In an emotional culmination Tuesday night, Superintendent Carol Lark got the vote of confidence she was denied in June.
School board members voted 4-3, with members Sharla Hales, Tom Moore and Teri Jamin voting nay, to extend Lark's $123,000-a-year-contract until June 2011, including reinstating regular merit increases, as were added back to the budget for all administrators in July.
"I've been in the district for 31 years, and there's been problems like this for a long time; it's not just recently," board member Randy Green said of the internal conflict between Lark and her staff.
Green said the situation required an all-or-nothing response: either terminate the superintendent or give her a chance to mend relations. He said not extending her contract would virtually equate to firing her, and he was reluctant to do that.

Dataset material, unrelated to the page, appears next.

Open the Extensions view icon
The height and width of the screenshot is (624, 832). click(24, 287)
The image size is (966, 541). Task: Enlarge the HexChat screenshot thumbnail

He said as a high school government teacher, his students often resented the hypocrisy of adults, that adults could be just as incapable as children of resolving conflict.
"Making people who disagree with you instant enemies is what society does," Green said. "What a horrible lesson for our young people if these issues can't be resolved.
"I always told superintendents they have the highest head-coaching job in the district," Green said. "But it takes everyone to make a contribution to an entity, not just one person."
Lark's extension was later amended by a 4-3 vote, with Green, Karen Chessell and Cindy Trigg voting nay, to include an additional condition, that the board adopt an improvement plan within the next three meetings geared at resolving the issues between Lark and her staff, including bringing in a professional mediator.